Australia rejects ban on air shipment of batteries

Australia has joined nine other nations in voting against a ban on rechargeable battery shipments on passenger airliners.


A UN aviation panel rejected the ban despite evidence they can cause explosions and unstoppable, in-flight fires, aviation officials told The Associated Press.

The International Civil Aviation Organisation panel on dangerous goods voted 10 to seven against a ban, said officials who spoke on condition of anonymity because they weren’t authorised to speak about the vote publicly.

The United States, Russia, Brazil, China and Spain, as well as organisations representing airline pilots and aircraft manufacturers, voted in favour of the ban.

Australia, The Netherlands, Canada, France, Italy, United Arab Emirates, South Korea, Japan and the United Kingdom, as well as the International Air Transport Association, a global airline trade group, voted against it.

Billions of the lithium-ion batteries are used to power consumer electronics, ranging from mobile phones and laptops to power tools and toothbrushes. Tens of thousands of the batteries are often shipped on a single plane.

US Federal Aviation Administration government tests show small quantities of overheated lithium-ion batteries can cause explosions that can disable aircraft fire protection systems.

The explosions knock panels off the interior walls of cargo compartments, allowing halon gas – the fire suppression system used in airliners – to escape and dissipate.

With no halon, a fire could rage unchecked and lead to the destruction of the plane.

The aviation organisation, also called ICAO, is the United Nations agency that sets international aviation standards.

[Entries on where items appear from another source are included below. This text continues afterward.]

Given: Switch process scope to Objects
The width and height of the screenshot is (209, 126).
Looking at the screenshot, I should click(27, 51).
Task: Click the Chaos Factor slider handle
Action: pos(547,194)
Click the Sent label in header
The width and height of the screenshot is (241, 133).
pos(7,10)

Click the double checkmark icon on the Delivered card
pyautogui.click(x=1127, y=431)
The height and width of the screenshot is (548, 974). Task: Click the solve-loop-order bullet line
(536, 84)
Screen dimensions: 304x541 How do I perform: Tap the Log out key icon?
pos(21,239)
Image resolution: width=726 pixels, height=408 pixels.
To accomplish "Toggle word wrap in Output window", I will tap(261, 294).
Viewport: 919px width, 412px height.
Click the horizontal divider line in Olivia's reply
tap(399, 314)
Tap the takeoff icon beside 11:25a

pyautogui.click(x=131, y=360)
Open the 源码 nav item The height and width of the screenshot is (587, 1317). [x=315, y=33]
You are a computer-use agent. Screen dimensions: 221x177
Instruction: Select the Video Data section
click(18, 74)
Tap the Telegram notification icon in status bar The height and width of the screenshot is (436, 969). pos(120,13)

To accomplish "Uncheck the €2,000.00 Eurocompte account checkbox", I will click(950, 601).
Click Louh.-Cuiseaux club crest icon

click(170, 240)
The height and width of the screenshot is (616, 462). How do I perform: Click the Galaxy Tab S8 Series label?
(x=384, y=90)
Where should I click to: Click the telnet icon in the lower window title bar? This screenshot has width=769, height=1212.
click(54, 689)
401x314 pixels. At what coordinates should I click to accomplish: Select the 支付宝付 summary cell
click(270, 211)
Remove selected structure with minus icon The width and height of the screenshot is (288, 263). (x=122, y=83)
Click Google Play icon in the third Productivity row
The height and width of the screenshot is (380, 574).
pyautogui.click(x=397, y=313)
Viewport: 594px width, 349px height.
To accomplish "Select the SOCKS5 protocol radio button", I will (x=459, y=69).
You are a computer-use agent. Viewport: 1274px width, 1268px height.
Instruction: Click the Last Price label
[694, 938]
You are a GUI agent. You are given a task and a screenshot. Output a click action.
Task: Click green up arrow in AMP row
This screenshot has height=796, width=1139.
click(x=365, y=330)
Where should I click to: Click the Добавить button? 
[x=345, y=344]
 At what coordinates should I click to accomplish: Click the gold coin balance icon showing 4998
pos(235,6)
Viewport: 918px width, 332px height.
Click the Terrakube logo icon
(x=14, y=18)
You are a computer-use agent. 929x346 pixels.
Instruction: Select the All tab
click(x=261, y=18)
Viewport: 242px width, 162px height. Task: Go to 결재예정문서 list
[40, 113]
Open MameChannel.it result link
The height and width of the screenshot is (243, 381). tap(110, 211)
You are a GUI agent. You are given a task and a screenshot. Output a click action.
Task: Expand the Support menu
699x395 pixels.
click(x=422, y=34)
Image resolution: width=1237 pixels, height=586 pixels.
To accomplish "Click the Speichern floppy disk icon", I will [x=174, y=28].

It’s up to each country to decide whether to follow the standards, but most do.

Angela Stubblefield, the US representative on the panel, spoke in favour of the ban, as did an official from the International Federation of Air Line Pilots’ Associations.

Opponents of the ban argued that the decision on whether to accept battery shipments should be left up airlines, the officials said.

As the result of the US testing, nearly 30 airlines around the world say they no longer accept bulk battery shipments as cargo, but many other airlines continue to accept the shipments.

The battery industry and companies that rely on battery shipments have long said that the problem should be addressed by cracking down on shady battery makers who don’t use proper shipping procedures.

Battery industry officials didn’t immediately reply to a request for comment.